Fear (and anxiety) is permeating every aspect of my life. And I mean every aspect even down to seemingly mundane things. Eg, making tea, going to the supermarket, feeding my cat……etc
I know the protocol is to clear negative emotions firstly. Given that I am in such a negative place I cannot see any 'positive' aspect in my life. I seem to have become somewhat obsessed with Pstec but can't see how to improve and enrich my/our situation. I have made long lists of possible memories/emotions and possible beliefs but just get overwhelmed. Again I am aware of the encouragement to start slowly. Maybe I am just being over impatient.
(No reflection on Tim but I am finding his voice and style 'grating', perhaps ct that?)
Would there be any point in working with one or other of the Positive tools at this stage?
I also seem too carry a big belief that I don't deserve to be happy and that what I/we are going through is just 'typical'.
Sorry to sound off a bit again.

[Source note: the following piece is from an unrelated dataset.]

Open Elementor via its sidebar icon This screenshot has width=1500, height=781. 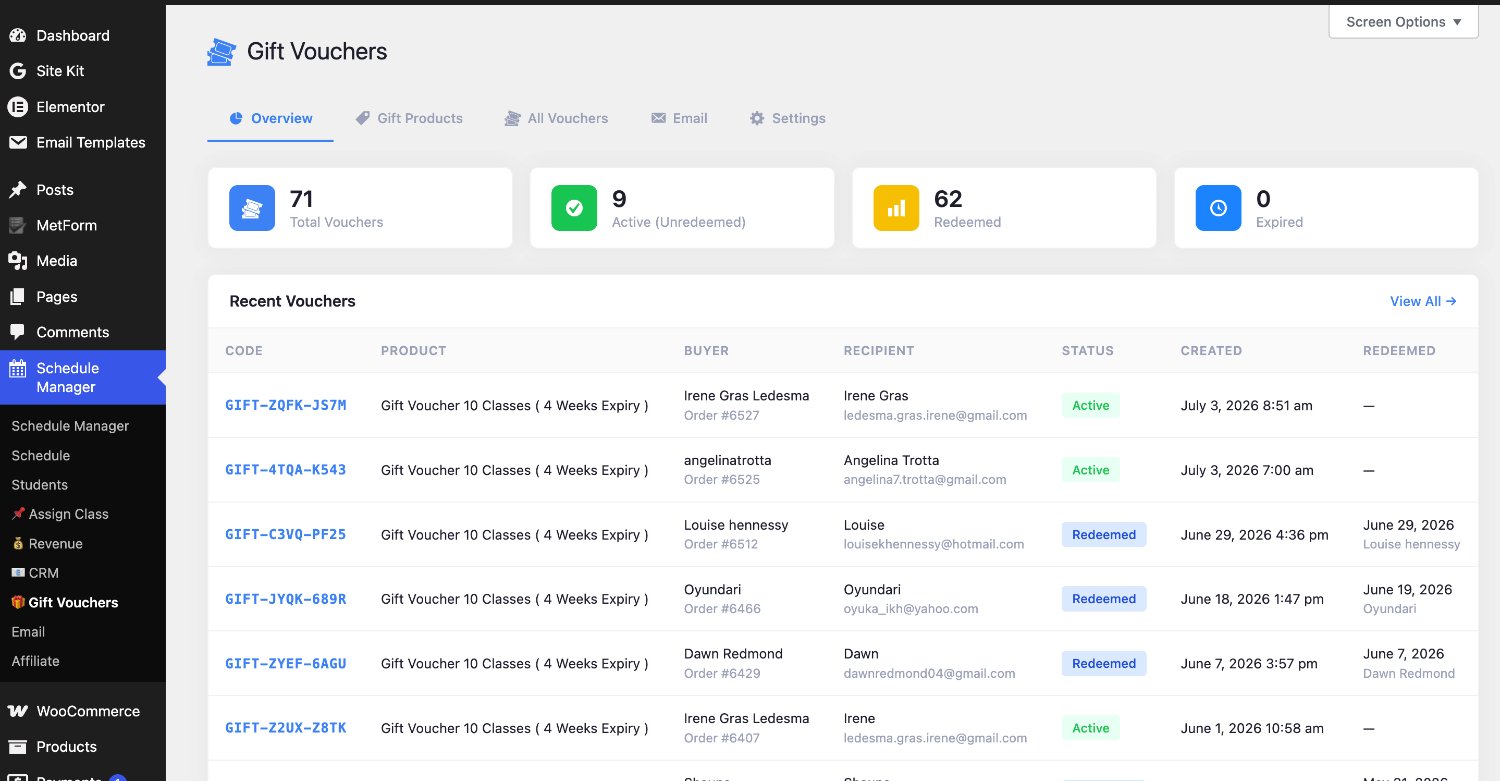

It just feels like I am going through a nightmare at the moment and struggling.
Feels like a band of steel around my head!
Thank you for any helpMarch 9, 2019 at 5:43 pm#26459Peter BunyanPSTEC User
Re working with Positive tools at this stage. You have admitted that “Fear (and anxiety) is permeating every aspect of your life” This means that any positive suggestion you come up with would be “shot down in flames” by your negative feelings before you even started the track. With positives you need to believe that your suggestion might at least be possible. One exception might be to use a suggestion that PSTEC will help clear your issues (or similar).
Tim style is relentlessly positive and has to be. Yes CT it if you have negative feelings about it.
The improvements to your situation will become clearer as the “old mental baggage” gets moved out by the CTs.
“You don't deserve to be happy” Yes you do, it is everyones human right! That “don't deserve” is just another thing to CT. Overwhelmed by all the things to CT, that overwhelm feeling is just another thing to CT. You have made lists, excellent! Work through them one at a time and don't move on until it is cleared down to 1 ( on 0-10 scale). While it is perfectly understandable to feel impatient, that frustration is just another negative your mind is throwing up to block any change. You need to believe that PSTEC will work for you, without any sense of timescale, just let it do the work for you, trusting that your problems will melt away if you keep on chipping away at it. CT any feeling that comes up if you say that to yourself.
That “don't deserve to be happy” is a perfect example of low self-worth/esteem. “Wealth of abundance” which I mentioned before is an antidote to this.
Re other PSTEC packages. If you find your self saying mentally if not verbally the same old belief/phrase worded exactly the same way each time, which might initiate a string of tired old thoughts to circle around inside your head time and time again, then PSTEC Negative might be useful. This works for long standing negative phrases example you may have heard someone say “I'm no good at maths”. However as you already have the “Blaster” tracks then try these first.
Another PSTEC package that might help you are the PSTEC Accelerators these help to make all the other PSTEC tracks work more effectively. As much as I make a few dollars if you buy extra packages I'm more interested in getting you to keep on using the Click Tracks you already have.
Have you tried listening to any of the audio interviews the Jeff has done with sufferers who found that PSTEC worked for them? It worked for me otherwise I would not be writing this.